Agave shortage: the hidden costs

Agave shortage doesn't just mean higher priced tequila. DI's guest writer Dale Sklar, tells us how the black market for agave is back and how the 'Coyotes' are once again prospering. 

About every 10-12 years, there seems to be an agave shortage in Mexico. Last time it started unexpectedly, almost out of the blue with three factors blamed on the shortage, a snow storm (almost unknown weather in Jalisco) which ravaged some agave plantations, rising world demand and limited supply, and a disease known locally as ‘Cida del agave’, which is usually caused by a fungal infection, often started by an insect bite which permits fungal entry afterwards.

When the Agave shortage last happened, about 12 years ago, prices shot up over the period of 18 months from around 0.03 pesos a kilo to over 17 pesos a kilo (i.e. still more than double present prices), and plantations were even hiring armed guards to watch over the agave to prevent midnight thefts from the fields. Many brands disappeared from the shelves, as producers couldn’t find agave at a commercial price, and a new player came about in the Tequila business. Known locally as ‘coyotes’, these were guys who would ‘find’ agave (no one asked too many questions!), and many made so much money in a short time, that they could be seen riding into Arandas town on new saddles and belts encrusted in solid silver. The Coyotes are coming back…

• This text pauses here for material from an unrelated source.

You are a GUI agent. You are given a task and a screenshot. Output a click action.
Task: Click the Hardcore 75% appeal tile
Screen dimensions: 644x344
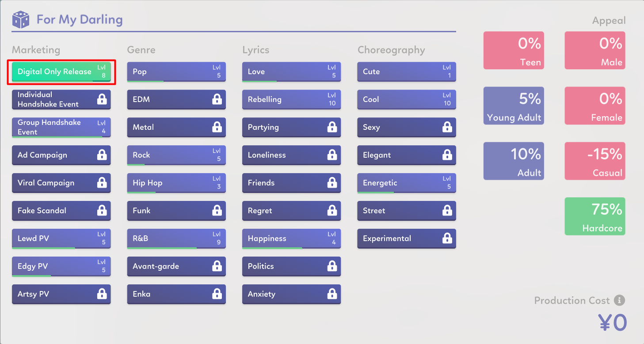(x=594, y=216)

The 12 year cycle usually starts with the price going down in the plantations - only 2  years ago, it was said the low price of agave makes it cheaper to leave it rot in the plantations, than pay a man to cut it and bring it into the distillery. Then the talk changed, people saying that the agave shortage was a trick by the large producersto push up prices. Some said that the big distillers are all sitting on huge inventory of liquid and there’s plenty in USA in bulk.

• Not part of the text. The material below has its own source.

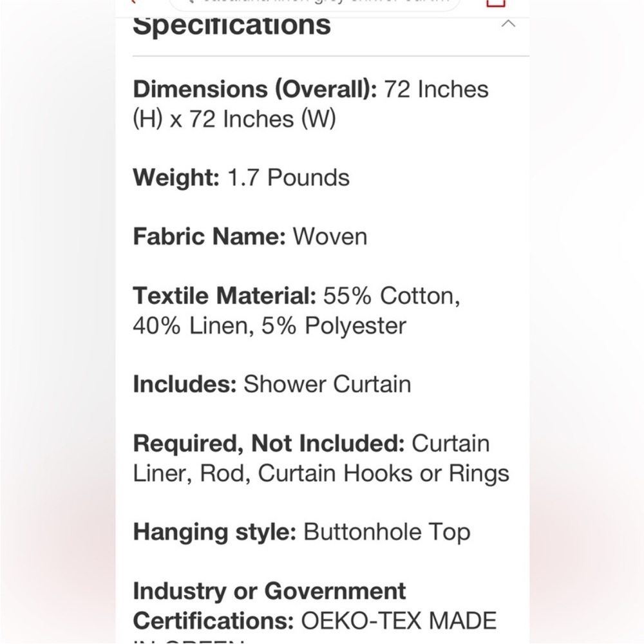The height and width of the screenshot is (644, 644).
Task: Click the 40% Linen, 5% Polyester text
Action: pos(269,326)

Then all of a sudden the prices really did start increasing. As a measure of the increases, two years ago, a kilo of cropped agave sold for 25 centavos (0.25 pesos) a kilo, then a year later it had risen to 40 centavos a kilo, and another year later, the same product is selling at 6.5 pesos a kilo! (Still far below the 17 pesos of 12 years ago -so far!)

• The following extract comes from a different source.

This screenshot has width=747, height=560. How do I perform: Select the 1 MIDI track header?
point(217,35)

To make it even worse, despite the best efforts of the CRT (the official body regulating the Tequila industry and practices), when the price of agave increases massively, it is inevitable that agave from areas outside of the permitted zones of the 5 nominated Tequila states, will find their way north from Yucatan and Oaxaca into Jalisco, and (illegally) get made into Tequila. Usually this out-of-zone agave is a different sub-species, such as Agave Espadin, and Agave Henequen.

As a result of this, the price of agave has hugely increased in Oaxaca where most of the Mezcal comes from. Of course this then has a knock-on effect and so the price of Mezcal is also increasing dramatically.

I advise my friends that given the banks offer around 1.7% interest rates on deposits, an investment in 100% agave Tequila (and also Scotch whisky) makes a lot of sense.  We know that prices are rocketing, and with a world-wide interest in Tequila, this becomes a very valid investment for short term profits. 

The CRT is trying to control agave production by introducing strict rules about what agave may be planted and keeping records. However when the prices rocket, and producers are running short of raw material to ferment and distill, the finer points of official and unofficial can become, blurred.

In fact, Tequila is massively underpriced.  Unlike Cider, Beer, Wine, Whisky, Cognac etc. the source crops of which are annually harvested, it takes around eight years for the agave to reach maturity. Once it is cut the grower has to wait another eight years for a paying crop. When ready, the grower currently receives around 6 pesos a kilo for the cropped ‘Pina’, and that is after cutting off the long spikey leaves and root stump. A 50 kilo Pina might therefore net approximately 300 pesos (approx. $23 US) which after planting, tending and cropping over an eight year term, is not exactly rich pickings.

It would be an interesting project for an economics student to work out what would be a commercial cost for producing Agave in say the hot dry parts of Spain, and compare this with current prices in Mexico. I would be astonished, if it were not at least treble the price.

Mexico has worked out a very Mexican solution to this shortage, by having a category of Tequila known colloquially as ‘mixto’ (mixed) or more accurately as 51/49 because is may be produced using a minimum of 51% real agave, and maximum of 49% sugars from almost any other source, except other forms of agave. This has always struck me as really weird. Can you imagine the Scotch Whisky Association allowing a category of Scotch called ‘Mixed Scotch’ which may be minimum 51% made from genuine Scottish cereals and up to 49% made up of sugar from sugar cane, beet, any other source, perhaps even agave? Sounds ridiculous doesn’t it.

Carlos Camarena, from the La Alteña distillery, says that prices going even higher than where they were 12 years ago. He says the agave thefts have now started again, and he has to hire armed guards to protect his plantations.

The tequila industry is once again going through one of its swings from feast-to-famine.

Dale Sklar is MD of Wine and Spirit International.